Her voice trailed off. I could tell she hesitated because she felt Corrina was too innocent to deal with some things. What I knew – that she didn’t realize then, I don’t think – was that Corrina was not going to be satisfied without hearing the whole story eventually.

She looked so young and innocent sitting there that night. The colors of her dress and hair ribbons sparkled as the setting sun shone through the window and reflected off of her. I began to see what gave Mama such a special bond with Corrina Belle. She had a rare innocence like a cool spring flowing underneath all the turbulent waves down deep where people can’t always see, but I think Mama saw herself in Corrina, too – so vibrant and gentle. If you could imagine Mama at sixteen, married at the very age Corrina was then, and how innocent she herself was until life rolled in unexpectedly, robbing a little of it. I suspected that is why Mama said what she said next.

“Corinna,” she said, with a soft smile, “I often think about where the Bible says that if we follow the Lord, He will hide us beneath the shadow of His wings. I want you to know He did that for me and Zion, even as hard as things were those last few years.”

I could see Mama’s own confidence in Corrina’s reply.

“I am not sure I have understood that before, Miss Louise, but I do now. I believe that more now because I can see it in you. I do not doubt that He’s hiding you right now, ma’am. You’ll never know, Miss Louise, how much faith you’ve given me, just by watching your strength, hearing your story.”

Mama didn’t want the mood to turn sad, so she sat up straight, reached over from her chair put her hand on Corrina’s, and said, “Oh, I’ve got to tell you more about Zion. I never met anybody like him, from the first time I saw him out at their old homeplace.”

Mama paused and looked up at Daddy’s picture, which had hung above the fireplace for years. It seemed she was covering years of their lives in only a few moments. A gentle smile came across her face, and she shared what she had discovered in those brief moments.

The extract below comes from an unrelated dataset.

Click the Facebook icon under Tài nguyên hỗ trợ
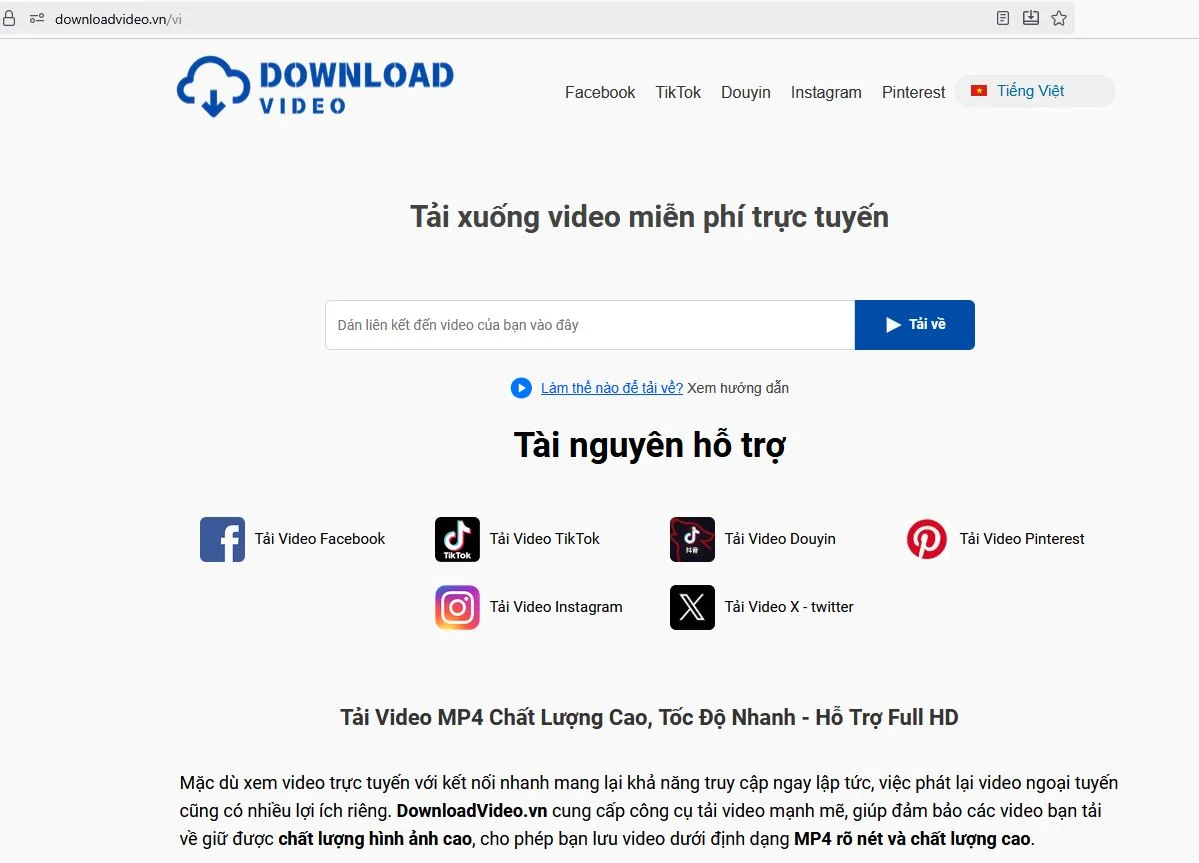pos(222,538)
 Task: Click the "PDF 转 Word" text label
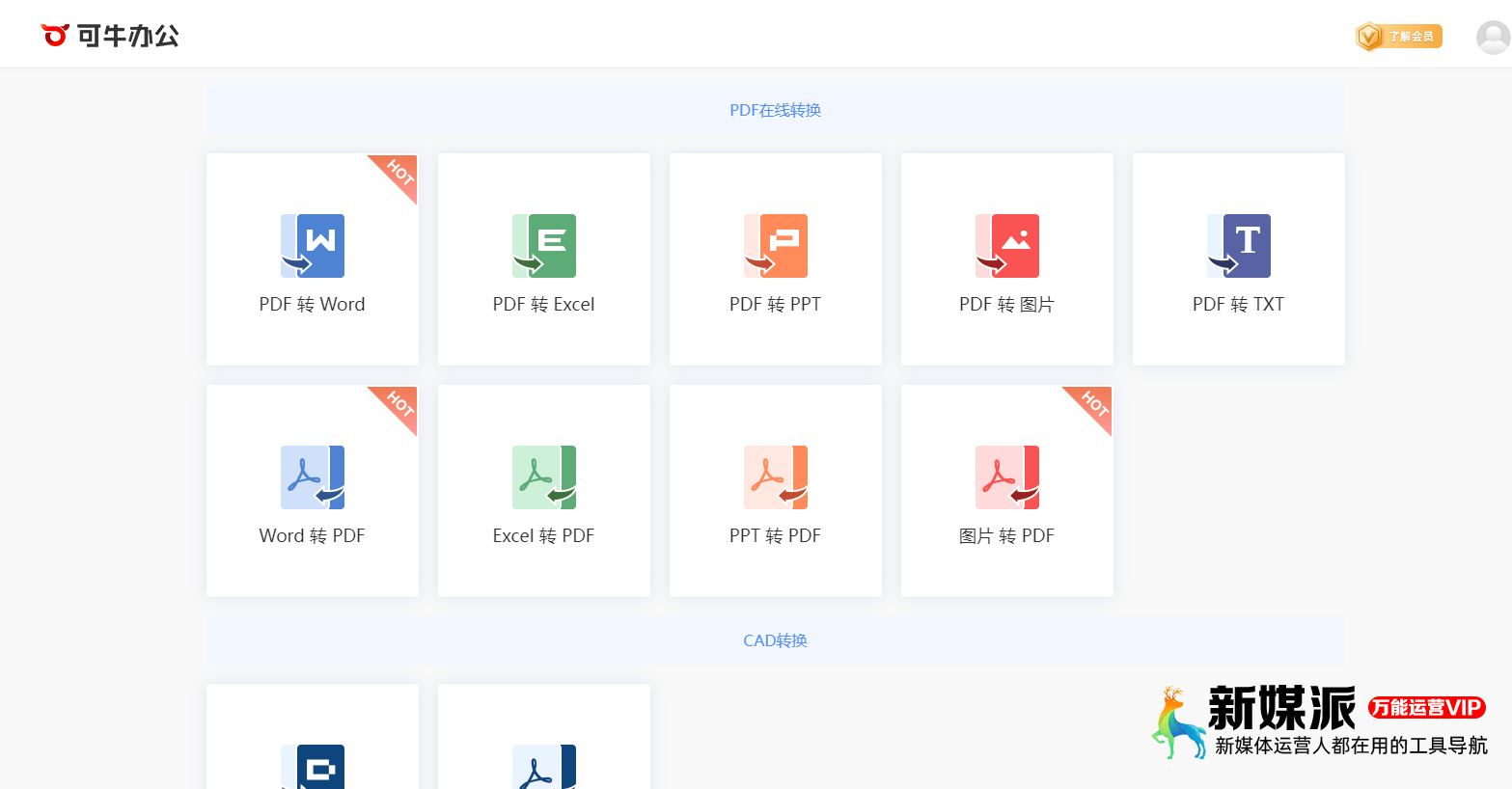[313, 305]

“I think of all the things about Zion that amazed me most, his calmness stands out most. Oh, there were times when he wasn’t well, and he lost that, but that’s how I knew when he was well and when he wasn’t. When he got jittery and nervous, I knew that whatever went wrong inside him started sneaking up on him again. I could see it clearly as day. But when he was well, he was as calm...” She paused, looking for the right metaphor, “as calm as you, Miss Corrina, that’s as calm as Zion was, just as calm and gentle as you.”

Corrina fought the tears when Mama said that, but I think Mama was right. Corrina did have a calmness about her. Maybe that made it so easy to talk to her in the beginning because going up to girls up to that point in life wasn’t like walking in the gym like you mean it, your basketball tucked under your arm. That was easy. The other wasn’t.

I turned away momentarily for a ‘sidebar’ with Cheyenne:

“That’s why I’ve always told you: Always walk into a room like you mean it. The first day Corrina came out on the job and I was thinkin’ ‘bout walkin’ up to her but couldn’t bring myself to do it, Pee Wee saw what I was thinkin’ and told me to walk right up to her like I meant it. He said one day he walked into an important government buildin’ in Atlanta like he owned the place, said ‘Good morning’ to the guard, and marched on in, and nobody said a thing.

Doocy jumped into the conversation, too, and said, “Pups, as the pres’dent said, you gots nuttin’ to fear but yore own self.”

That was one of the first misquotes I had heard from Doocy that summer. Pee Wee responded with, “If you knew your history better, you would’ve known that quote.”

“Sho he would,” Doocy said, and Pee Wee and I laughed.

“Of course, back then, Cheyenne,” I said, “Pee Wee’s confidence was one thing, and so was Mama’s. I couldn’t put myself up on a shelf with them, and I knew it; but I somehow did get the nerve to walk up to Corrina that day, and, as so says the poet, ‘that has made jus’ a li’l bit of dif’erence,’ I said, misquoting Frost on purpose in honor of my friend Doocy.

“Still,” I said, “tryin’ to capture Pee Wee’s confidence, that’s somethin’ I’m still tryin’ to figure out.”

“I think Grandma Louise had that calmness, too, didn’t she?” Cheyenne asked.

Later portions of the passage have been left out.